Отказов от ролей за Марией Ивановной значится великое множество во все времена ее жизни. Неуверенность в себе и недоверие к обстоятельствам, к режиссуре в первую очередь, привели к нескольким крупным промахам в этом вопросе, которые она как таковые признавала. Главных — три. Поликсена в «Правда — хорошо, а счастье — лучше» Островского, где препятствием послужил яркий бытовой колорит, которого, как ей казалось, не удастся преодолеть (Мария Ивановна не любила жанровости на сцене). Потом, вспоминая и жалея об этой роли, говорила, что самобытность и необычность характера героини могли бы подсказать необходимое решение. Вторая ошибка — Элиза Дулиттл. Тут проблемой, судя по всему, явилась сцена Ковентгарденского рынка. Как видно, Мария Ивановна не могла себя заставить играть вульгарность. Позднее, по мере того, как театр все больше отходил от изображения «открытым текстом», она пришла к выводу, что острогротесковая манера дала бы возможность играть вульгарность условно и так выйти из положения. Третьим промахом была Катарина в «Укрощении строптивой». Здесь помимо соображения, что она не шекспировская актриса, Марию Ивановну отталкивала некоторая грубоватость {74} текста (от которой она морщилась и у кормилицы в «Ромео и Джульетте»). И выход, потом она предполагала, мог быть тот же, что и для Шоу, — в условном гротесковом преувеличении.

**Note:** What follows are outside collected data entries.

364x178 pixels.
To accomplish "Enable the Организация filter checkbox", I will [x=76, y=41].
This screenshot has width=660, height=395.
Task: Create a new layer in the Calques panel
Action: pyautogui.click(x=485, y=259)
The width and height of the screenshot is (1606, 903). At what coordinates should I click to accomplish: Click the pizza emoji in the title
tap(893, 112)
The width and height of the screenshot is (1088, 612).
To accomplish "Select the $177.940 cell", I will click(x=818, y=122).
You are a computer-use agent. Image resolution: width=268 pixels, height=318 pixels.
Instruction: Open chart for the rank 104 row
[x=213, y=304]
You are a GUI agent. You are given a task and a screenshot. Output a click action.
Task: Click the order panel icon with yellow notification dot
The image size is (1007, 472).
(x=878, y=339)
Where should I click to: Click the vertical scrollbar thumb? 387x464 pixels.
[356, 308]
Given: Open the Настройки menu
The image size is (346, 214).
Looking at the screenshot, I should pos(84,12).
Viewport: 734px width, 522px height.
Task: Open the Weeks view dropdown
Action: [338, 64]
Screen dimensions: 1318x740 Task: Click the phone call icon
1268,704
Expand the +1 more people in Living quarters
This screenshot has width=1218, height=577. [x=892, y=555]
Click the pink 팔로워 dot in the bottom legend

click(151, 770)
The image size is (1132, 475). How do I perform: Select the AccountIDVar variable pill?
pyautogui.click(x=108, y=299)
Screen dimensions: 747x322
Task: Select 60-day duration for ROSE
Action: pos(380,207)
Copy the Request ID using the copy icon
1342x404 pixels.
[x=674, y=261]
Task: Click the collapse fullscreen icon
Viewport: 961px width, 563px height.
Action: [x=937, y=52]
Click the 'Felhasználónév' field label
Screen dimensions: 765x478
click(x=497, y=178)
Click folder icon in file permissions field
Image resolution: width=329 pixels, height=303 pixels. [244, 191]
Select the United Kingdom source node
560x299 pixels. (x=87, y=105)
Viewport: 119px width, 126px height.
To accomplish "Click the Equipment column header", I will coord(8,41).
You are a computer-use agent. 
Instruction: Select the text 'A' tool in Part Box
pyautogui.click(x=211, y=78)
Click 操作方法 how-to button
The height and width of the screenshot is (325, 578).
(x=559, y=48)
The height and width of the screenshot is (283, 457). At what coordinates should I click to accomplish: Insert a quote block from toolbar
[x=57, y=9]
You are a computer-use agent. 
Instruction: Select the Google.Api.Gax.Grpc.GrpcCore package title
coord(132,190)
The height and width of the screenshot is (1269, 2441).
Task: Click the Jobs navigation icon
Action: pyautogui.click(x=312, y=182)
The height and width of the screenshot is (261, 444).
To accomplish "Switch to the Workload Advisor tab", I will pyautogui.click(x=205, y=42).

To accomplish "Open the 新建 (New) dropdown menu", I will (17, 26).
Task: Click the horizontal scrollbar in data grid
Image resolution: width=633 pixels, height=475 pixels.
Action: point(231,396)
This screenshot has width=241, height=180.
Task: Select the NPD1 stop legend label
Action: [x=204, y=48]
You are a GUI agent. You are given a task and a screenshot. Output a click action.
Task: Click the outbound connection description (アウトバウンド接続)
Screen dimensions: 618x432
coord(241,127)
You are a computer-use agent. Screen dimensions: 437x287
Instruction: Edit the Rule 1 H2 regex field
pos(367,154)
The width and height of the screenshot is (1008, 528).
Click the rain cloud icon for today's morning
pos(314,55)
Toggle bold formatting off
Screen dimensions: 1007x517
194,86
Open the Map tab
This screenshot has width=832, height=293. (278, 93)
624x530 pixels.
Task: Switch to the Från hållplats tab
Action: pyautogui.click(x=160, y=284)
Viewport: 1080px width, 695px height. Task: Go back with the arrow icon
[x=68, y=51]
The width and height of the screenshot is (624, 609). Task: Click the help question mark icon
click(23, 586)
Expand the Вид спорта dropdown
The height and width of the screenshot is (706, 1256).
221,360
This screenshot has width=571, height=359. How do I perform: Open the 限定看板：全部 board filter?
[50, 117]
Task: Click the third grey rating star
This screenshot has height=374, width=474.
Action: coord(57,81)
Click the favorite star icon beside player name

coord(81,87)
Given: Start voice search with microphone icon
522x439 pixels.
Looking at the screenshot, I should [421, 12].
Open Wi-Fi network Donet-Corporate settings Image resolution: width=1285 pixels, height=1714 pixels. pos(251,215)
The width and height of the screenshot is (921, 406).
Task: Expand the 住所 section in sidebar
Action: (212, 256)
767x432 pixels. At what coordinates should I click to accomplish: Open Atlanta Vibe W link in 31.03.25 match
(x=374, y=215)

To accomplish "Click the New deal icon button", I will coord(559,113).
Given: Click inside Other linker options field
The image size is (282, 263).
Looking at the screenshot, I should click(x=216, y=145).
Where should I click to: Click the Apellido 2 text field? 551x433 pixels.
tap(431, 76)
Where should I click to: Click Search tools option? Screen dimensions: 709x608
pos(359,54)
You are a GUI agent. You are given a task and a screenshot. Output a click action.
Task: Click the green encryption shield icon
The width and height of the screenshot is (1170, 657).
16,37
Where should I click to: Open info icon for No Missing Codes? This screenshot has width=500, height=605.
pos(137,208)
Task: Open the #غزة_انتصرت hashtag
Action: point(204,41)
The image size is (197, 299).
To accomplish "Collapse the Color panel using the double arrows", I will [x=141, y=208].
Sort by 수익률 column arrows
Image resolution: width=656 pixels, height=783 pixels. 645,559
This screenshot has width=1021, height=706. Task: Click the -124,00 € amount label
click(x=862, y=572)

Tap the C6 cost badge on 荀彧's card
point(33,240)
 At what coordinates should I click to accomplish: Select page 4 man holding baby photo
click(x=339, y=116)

Отказаться от роли это, вообще говоря, не такой легкий вопрос. Препятствий к этому действию много и субъективных, и объективных. Первое, самое простое — театр запланировал спектакль, актеру предлагают роль, он обязан ее играть. За то зарплату получает. Ну, тут, правда, за Марией Ивановной более или менее признавали право на отказ. Конечно, уговаривали при случае, но, в общем, по какому-то неписаному закону ей все-таки позволялось то, что, может быть, не позволили бы другому. На это, слава богу, веса ее имени хватало.
Гораздо сложнее была другая сторона: актеру ведь, как правило, очень хочется играть. У нее, в частности, это нестерпимо острое, неутолимое желание стало ослабевать только в самые последние годы — после 75ти лет, когда после операции убавилось сил, о чем она говорила с удивлением и облегчением. Такая потребность делает отказ почти болезненной проблемой, а многие вообще на это не идут.
Весной 1983 года в квартире на улице Москвина были актеры Театра Маяковского. Пришли вспомнить Марию Ивановну. Ее уже не было в живых. Говорили об этих отказах. Один известный и очень одаренный актер театра и кино никак не мог прийти в себя от удивления: «Не понимаю, как это можно отказываться? Зачем и почему? Я даже в кино никогда этого не делаю. А она — в театре! Да ведь она и играла не так уж много! Как же так, еще себя ролей лишать?»
На вопрос «зачем и почему?» ответил Олег Янковский в одном из интервью: «Артист отказался от роли раз, два, три, пять — ничего не сделал, жизнь прошла. Поэтому тут все сложно. Никого не хочу осуждать. И себя тоже. Чего я не сделал — мог играть хуже, лучше, в средних фильмах, в плохих, но в бессовестных, в безнравственных — ни разу». Абсолютное большинство «отказов» Марии Ивановны подходит именно под эту категорию.
Не буду пытаться вспомнить названия тех многочисленных бессовестных, безнравственных, добавим еще — бездарных и лизоблюдских пьес, от участия в которых Мария Ивановна отказывалась всю свою жизнь после ухода из театра Мейерхольда. И удивлялась всю жизнь, как ей это все-таки сходило с рук. Как бы сходило, да! Но ведь позиция была настолько однозначной, что, в сущности, было вполне «естественно», что постепенно за ней установилась репутация личности подозрительной и политически не слишком надежной.
Как жаль, что Мария Ивановна не дожила до того времени, когда появилась возможность назвать вещи своими именами публично и в полный голос.